I haven't baked any "artisan" bread in ages and I wasn't sure how it would work out. But "nothing ventured, nothing gained."
The recipe is from Brinna Sands of King Arthur Flour. She starts by saying "I'm hoping that if I commit this recipe to print, as it stands now, that I will stop obsessing about it and be able to move on. What I'm really afraid of is that, even then, I may not want to move on..."
It's made with a biga, the Italian name for a kind of pre-fermented dough or sponge. Brinna says that the French have more complex names for this kind of thing but "biga seems to be a good name for a creature that has taken up habitation in your kitchen and keeps reappearing." It will certainly keep showing up in mine!

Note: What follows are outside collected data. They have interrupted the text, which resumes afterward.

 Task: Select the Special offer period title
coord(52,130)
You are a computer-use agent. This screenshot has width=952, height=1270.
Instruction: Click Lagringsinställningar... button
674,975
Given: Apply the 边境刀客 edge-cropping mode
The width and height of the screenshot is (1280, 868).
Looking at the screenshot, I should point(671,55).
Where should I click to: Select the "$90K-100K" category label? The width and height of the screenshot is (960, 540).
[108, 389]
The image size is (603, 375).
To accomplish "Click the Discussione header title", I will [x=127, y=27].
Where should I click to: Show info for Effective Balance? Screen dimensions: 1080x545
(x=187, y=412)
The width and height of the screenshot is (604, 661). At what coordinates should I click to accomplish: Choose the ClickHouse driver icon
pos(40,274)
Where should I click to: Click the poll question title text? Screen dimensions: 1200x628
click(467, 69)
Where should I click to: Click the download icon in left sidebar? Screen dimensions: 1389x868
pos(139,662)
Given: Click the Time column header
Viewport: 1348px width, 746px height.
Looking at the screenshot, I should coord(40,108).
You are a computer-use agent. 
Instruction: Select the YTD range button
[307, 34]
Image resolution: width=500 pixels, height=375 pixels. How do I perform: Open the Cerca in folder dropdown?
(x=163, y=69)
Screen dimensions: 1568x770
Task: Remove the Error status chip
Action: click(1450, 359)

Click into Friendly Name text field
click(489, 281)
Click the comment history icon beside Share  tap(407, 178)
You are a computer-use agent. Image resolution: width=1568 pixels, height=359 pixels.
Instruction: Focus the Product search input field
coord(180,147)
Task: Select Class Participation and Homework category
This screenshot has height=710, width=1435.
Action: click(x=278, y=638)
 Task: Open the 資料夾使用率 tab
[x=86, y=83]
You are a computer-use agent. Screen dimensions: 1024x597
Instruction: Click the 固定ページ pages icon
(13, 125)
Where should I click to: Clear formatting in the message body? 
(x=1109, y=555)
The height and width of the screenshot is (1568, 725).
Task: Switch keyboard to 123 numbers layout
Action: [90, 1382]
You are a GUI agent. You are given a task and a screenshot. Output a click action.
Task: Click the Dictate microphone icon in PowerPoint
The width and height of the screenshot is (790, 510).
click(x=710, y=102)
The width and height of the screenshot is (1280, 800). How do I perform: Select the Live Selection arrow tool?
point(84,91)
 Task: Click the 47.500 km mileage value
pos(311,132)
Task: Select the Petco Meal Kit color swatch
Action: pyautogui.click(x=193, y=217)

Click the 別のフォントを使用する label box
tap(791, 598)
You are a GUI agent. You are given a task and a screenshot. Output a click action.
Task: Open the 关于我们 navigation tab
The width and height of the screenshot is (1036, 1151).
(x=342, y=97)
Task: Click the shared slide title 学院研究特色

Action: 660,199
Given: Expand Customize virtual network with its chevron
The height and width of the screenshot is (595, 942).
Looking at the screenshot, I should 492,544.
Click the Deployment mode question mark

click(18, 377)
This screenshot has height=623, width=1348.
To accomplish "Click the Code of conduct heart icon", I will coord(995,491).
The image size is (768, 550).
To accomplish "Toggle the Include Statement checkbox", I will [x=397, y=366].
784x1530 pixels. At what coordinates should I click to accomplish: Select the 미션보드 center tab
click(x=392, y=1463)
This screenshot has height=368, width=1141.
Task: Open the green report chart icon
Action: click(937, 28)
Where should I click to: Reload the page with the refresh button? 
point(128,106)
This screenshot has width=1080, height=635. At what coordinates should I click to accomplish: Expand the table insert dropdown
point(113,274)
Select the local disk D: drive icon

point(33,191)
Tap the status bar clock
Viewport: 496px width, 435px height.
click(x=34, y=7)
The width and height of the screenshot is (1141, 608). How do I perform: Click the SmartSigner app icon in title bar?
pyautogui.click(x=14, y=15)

Yesterday, after letting the mixed biga stand for several hours to develop complexity and flavor. (I left mine for 6 hours having gone downstairs to paint and forgetting about it). I covered it with a bit of plastic wrap and set it in the fridge. Today I let it warm up for a few hours and then added the rest of the ingredients. It does the last rise on a bread peel dusted with cornmeal and cooks in the oven on a baking stone.
You need to spray some water inside of the oven when it first goes in to make the crust crispy. It steams and spits and works magic on the bread.
When you take the loaf out of the oven, after about a minute, the bread starts to speak. It makes the most wonderful crackling sound. I was in awe. I brought the bread on its rack into the studio with me so I could hear it and smell it while I finished the project I was working on. It was wonderful.
And the taste...
truly sublime!
So it struck me that baking bread is like art. The first thing that is required is "showing up at the canvas." A long time before Nike coined "just do it" my Dad used the phrase to get moving when I was stalled with fear over something I wanted to accomplish. If you want to paint you have to take out your paints and stand in front of the canvas. If you want to make bread you have to take out the flour. It may sound obvious but I have been reading some recipes for years with out trying them.
You have to know the basics. Flour, water, salt and yeast. Oil or watercolor, canvas or paper or cloth.
You can't be afraid to experiment.
And to get good at it, you have to do it again.
That's the good part. You get to do the things you love, (baking and painting for me) again, and again, and again!